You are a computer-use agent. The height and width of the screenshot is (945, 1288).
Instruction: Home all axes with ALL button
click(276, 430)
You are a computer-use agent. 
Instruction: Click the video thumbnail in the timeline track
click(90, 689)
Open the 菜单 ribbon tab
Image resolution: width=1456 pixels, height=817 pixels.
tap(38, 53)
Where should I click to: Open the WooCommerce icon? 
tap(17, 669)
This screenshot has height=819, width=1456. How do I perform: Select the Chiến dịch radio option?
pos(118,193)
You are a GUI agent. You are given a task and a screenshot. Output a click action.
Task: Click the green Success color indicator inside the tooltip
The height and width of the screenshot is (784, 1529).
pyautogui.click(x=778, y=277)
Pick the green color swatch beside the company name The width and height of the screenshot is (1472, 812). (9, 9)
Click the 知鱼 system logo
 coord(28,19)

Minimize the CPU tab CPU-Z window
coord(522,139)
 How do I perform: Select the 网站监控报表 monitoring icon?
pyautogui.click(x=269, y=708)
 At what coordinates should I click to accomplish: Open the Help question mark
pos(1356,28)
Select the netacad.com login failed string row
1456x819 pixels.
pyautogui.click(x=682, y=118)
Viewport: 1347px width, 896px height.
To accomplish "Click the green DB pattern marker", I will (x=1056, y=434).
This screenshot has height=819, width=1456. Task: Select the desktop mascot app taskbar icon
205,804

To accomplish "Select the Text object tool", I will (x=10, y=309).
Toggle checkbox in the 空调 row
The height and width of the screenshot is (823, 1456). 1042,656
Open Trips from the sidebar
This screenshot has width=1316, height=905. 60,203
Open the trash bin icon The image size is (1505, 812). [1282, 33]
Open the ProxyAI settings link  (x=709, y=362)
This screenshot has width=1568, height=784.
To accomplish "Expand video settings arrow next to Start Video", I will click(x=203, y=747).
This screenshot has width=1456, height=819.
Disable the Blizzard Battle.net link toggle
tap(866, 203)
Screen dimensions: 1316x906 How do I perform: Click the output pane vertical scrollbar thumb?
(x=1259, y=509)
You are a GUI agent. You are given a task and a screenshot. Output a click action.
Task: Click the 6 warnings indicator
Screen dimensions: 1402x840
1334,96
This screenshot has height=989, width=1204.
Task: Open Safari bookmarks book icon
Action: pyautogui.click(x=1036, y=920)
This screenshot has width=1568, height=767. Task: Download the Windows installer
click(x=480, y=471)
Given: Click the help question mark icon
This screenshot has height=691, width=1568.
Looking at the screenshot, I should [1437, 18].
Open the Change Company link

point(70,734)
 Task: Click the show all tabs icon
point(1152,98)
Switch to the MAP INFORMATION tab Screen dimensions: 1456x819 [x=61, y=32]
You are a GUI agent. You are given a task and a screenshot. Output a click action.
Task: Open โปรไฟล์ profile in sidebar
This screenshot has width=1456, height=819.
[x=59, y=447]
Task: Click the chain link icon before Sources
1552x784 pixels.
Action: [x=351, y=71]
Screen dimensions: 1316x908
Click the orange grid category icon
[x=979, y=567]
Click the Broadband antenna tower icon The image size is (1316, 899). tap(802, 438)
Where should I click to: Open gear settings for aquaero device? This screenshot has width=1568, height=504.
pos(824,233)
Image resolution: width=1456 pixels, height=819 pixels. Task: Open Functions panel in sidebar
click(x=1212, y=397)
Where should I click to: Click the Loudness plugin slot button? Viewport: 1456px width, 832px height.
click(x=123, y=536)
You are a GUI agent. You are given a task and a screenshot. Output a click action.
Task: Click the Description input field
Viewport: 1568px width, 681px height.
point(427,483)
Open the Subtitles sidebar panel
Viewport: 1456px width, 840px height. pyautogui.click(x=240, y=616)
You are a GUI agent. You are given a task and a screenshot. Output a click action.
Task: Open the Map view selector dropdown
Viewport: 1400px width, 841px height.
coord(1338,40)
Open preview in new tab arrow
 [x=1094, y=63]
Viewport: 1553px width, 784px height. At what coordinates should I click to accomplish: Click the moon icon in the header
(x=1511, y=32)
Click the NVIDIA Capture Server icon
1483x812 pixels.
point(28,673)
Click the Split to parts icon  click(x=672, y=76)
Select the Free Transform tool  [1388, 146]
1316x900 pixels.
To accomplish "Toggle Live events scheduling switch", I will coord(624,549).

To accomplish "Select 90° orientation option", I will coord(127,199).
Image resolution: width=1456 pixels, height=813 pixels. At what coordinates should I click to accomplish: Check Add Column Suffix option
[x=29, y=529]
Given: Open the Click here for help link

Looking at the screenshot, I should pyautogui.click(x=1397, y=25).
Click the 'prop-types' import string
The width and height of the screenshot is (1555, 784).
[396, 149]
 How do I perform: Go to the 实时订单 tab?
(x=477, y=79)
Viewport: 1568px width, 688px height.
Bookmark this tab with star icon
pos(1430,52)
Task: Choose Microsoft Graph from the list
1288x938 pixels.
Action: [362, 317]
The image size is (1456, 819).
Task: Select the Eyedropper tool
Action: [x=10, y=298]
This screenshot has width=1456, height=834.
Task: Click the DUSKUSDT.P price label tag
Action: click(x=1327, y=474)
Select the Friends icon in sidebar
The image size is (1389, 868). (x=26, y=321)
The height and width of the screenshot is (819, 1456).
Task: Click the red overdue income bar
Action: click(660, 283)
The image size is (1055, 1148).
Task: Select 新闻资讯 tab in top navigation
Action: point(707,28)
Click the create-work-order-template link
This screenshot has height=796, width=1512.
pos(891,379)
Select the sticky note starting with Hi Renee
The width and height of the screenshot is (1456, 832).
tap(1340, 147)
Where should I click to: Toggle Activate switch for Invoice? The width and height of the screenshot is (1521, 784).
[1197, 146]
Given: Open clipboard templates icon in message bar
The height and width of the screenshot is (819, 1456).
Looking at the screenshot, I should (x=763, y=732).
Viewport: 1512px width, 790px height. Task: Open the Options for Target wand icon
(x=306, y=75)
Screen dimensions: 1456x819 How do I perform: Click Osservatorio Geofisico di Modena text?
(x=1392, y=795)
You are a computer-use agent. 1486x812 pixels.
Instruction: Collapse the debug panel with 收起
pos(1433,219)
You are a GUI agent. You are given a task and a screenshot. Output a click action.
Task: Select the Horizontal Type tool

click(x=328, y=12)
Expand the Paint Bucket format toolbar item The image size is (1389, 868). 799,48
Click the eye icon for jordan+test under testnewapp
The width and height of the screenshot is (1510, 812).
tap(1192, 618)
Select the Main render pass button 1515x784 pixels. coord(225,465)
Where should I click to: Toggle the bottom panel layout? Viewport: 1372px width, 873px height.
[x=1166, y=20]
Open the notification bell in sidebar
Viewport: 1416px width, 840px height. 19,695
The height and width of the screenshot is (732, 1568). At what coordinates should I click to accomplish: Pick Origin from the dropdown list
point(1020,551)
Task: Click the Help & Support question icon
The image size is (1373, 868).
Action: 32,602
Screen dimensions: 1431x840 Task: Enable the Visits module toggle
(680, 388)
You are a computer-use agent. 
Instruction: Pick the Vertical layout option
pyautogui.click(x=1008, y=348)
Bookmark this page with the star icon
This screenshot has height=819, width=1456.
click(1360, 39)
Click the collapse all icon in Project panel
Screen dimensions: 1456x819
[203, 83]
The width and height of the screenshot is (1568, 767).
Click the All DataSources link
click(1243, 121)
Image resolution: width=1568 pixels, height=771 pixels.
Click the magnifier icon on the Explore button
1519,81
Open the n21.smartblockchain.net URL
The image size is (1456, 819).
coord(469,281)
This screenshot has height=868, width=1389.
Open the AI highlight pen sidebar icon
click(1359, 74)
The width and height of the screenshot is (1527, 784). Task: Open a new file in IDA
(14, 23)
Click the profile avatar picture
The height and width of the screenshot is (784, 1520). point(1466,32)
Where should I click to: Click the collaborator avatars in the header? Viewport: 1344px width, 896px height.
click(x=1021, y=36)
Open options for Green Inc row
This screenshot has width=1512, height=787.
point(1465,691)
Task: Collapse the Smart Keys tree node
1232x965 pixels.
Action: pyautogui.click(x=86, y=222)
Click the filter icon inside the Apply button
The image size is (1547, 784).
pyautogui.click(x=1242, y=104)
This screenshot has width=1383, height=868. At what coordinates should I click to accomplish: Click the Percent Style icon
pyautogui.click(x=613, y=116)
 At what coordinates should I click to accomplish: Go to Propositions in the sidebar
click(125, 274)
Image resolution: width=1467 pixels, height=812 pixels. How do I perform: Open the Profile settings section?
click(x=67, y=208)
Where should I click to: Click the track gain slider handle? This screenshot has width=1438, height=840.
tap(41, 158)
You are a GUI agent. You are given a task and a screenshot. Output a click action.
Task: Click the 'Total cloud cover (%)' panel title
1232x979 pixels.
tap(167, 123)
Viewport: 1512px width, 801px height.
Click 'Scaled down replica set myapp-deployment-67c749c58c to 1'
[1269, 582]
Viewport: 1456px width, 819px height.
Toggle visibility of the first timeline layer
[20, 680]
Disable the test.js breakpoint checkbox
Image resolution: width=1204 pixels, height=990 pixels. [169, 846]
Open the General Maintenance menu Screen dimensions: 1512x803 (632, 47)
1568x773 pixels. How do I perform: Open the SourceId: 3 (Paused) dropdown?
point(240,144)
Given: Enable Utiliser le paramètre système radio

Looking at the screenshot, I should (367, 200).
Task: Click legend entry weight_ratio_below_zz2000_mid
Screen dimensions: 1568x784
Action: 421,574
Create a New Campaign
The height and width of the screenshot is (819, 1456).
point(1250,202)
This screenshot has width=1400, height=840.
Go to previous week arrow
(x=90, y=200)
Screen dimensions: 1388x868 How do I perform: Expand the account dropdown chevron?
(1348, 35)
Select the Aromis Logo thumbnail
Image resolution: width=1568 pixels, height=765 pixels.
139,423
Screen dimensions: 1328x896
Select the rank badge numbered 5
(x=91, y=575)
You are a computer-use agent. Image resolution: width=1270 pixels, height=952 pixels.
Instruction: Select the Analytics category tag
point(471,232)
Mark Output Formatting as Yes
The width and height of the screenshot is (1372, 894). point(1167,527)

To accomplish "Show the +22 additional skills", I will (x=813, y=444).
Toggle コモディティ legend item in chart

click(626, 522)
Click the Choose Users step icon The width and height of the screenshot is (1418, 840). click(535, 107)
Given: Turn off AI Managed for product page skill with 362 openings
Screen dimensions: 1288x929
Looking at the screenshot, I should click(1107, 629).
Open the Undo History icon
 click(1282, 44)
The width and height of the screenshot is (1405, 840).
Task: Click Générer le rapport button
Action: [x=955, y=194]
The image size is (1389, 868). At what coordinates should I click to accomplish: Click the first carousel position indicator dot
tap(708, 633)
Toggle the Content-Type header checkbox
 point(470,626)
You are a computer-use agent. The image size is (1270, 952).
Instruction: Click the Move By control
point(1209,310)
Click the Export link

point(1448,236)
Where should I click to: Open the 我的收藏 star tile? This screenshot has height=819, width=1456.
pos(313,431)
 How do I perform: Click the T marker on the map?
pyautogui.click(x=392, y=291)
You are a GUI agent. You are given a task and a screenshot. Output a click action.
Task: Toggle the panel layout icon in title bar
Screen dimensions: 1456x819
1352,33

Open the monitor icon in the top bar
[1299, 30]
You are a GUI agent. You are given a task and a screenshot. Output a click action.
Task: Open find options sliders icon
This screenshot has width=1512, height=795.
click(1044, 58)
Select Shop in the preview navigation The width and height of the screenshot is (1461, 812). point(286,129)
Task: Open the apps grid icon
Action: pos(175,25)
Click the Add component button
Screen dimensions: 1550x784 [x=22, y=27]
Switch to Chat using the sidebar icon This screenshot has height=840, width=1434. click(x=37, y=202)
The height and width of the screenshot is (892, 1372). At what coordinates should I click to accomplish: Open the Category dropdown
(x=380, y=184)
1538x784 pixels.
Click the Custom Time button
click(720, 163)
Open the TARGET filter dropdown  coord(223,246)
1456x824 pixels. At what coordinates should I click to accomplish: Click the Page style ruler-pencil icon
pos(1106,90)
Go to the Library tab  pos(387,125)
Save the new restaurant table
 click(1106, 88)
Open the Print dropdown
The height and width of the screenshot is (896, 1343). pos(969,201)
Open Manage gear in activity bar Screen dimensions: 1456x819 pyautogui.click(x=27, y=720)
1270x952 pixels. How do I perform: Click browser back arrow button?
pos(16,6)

++++++

** Exercise brief **
Your reply must be a single number: the count of lines in the listing that hold "inside".

** Reply **
2